**SUPPLIED DATA**
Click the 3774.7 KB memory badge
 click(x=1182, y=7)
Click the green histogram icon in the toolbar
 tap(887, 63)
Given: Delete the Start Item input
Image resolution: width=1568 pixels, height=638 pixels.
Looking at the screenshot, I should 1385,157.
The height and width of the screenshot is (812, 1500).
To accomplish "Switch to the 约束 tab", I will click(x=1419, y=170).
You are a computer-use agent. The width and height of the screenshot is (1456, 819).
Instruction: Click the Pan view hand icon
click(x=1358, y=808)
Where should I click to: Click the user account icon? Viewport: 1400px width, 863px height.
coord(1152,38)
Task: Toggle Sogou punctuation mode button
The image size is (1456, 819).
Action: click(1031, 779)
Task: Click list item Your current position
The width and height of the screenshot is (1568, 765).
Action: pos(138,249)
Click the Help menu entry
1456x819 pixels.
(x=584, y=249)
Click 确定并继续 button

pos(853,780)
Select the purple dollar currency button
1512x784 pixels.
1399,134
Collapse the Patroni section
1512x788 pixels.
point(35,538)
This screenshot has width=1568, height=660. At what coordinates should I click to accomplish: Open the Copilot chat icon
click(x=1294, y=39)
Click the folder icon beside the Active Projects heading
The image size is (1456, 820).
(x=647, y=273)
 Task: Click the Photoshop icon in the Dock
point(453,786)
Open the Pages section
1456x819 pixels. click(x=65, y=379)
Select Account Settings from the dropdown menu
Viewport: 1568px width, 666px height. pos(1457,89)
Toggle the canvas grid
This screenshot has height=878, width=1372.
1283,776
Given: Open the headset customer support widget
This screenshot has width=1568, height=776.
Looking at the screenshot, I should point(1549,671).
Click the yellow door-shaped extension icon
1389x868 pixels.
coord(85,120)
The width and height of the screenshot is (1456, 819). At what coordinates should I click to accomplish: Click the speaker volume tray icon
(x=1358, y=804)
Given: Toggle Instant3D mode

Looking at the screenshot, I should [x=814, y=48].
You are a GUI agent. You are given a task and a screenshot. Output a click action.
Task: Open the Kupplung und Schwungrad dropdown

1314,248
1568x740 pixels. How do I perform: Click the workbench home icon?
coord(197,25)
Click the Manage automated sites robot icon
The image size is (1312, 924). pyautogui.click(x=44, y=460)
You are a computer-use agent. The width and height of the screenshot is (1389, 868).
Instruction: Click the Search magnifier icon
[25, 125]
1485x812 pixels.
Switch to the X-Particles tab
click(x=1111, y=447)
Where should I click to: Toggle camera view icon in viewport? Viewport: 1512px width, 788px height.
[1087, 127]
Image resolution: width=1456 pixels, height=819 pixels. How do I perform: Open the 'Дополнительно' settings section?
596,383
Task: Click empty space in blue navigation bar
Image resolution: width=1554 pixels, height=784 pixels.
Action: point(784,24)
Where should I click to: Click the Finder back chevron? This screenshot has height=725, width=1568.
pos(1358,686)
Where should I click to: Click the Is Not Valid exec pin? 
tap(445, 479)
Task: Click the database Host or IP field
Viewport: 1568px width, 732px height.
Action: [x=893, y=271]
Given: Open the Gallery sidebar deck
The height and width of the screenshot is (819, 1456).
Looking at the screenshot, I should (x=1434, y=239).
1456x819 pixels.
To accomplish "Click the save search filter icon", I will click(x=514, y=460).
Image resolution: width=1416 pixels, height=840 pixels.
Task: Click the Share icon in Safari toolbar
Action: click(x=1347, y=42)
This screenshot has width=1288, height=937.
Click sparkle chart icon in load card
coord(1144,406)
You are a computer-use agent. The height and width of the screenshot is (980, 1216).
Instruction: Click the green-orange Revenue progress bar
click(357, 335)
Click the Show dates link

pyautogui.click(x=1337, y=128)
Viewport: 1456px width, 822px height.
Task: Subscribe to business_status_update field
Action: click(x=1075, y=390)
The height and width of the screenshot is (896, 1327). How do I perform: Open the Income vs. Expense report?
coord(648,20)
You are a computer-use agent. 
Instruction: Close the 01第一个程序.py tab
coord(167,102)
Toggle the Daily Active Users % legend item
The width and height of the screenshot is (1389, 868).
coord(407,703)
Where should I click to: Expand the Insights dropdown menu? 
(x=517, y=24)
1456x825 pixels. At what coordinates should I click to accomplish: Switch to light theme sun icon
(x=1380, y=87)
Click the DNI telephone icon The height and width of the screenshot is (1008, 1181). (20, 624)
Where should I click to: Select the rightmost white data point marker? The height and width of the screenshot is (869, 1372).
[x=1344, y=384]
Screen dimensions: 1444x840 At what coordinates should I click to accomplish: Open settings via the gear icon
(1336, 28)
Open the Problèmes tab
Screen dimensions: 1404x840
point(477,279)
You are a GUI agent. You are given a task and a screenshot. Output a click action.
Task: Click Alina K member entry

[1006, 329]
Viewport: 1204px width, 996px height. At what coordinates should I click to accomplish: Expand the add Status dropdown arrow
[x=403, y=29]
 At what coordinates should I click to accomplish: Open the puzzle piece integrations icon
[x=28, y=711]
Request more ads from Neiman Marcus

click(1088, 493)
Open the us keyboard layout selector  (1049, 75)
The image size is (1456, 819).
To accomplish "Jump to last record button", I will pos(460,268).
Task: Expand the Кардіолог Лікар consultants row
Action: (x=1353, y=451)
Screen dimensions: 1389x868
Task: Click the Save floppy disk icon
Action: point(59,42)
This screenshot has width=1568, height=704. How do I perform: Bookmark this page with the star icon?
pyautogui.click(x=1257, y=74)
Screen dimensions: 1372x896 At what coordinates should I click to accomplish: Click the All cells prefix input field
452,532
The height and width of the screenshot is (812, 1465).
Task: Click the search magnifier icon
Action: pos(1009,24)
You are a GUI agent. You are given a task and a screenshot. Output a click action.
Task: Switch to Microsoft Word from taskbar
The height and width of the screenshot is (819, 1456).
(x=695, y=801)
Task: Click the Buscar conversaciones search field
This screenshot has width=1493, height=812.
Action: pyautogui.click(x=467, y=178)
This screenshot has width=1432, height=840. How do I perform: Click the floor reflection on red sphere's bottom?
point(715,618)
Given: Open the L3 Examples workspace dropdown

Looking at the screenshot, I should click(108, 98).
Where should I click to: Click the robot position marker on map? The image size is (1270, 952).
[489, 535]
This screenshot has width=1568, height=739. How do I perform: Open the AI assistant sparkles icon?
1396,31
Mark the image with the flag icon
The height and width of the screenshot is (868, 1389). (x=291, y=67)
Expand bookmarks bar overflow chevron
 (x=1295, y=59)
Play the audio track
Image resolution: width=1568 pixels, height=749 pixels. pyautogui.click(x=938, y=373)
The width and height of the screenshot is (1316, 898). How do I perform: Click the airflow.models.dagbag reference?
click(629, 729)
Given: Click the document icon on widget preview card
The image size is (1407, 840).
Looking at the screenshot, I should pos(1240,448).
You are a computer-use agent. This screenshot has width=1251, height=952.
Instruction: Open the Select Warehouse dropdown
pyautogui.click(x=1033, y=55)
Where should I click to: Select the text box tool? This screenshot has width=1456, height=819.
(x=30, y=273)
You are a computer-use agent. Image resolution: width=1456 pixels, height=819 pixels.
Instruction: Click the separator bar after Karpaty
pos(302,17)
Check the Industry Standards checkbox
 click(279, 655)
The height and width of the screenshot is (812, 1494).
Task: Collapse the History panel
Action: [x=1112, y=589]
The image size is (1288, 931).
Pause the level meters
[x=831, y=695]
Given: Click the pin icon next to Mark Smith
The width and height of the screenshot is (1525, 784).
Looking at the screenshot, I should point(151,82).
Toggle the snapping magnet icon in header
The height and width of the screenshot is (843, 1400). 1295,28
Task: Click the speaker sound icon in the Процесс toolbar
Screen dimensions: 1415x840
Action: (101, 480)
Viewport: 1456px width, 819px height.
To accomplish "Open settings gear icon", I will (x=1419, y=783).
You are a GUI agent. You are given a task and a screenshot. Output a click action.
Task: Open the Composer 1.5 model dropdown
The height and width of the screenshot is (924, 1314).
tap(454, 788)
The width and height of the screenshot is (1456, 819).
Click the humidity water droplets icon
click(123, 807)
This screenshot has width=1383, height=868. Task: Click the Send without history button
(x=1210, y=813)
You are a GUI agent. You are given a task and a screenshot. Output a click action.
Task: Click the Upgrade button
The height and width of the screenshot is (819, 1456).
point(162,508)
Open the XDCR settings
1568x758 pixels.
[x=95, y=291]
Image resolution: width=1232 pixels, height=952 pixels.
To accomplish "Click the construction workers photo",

**WORK TASK**
Return every line of the material in which the word "widget" is found.

**EXERCISE SOLUTION**
Given: Open the headset customer support widget
Given: Click the document icon on widget preview card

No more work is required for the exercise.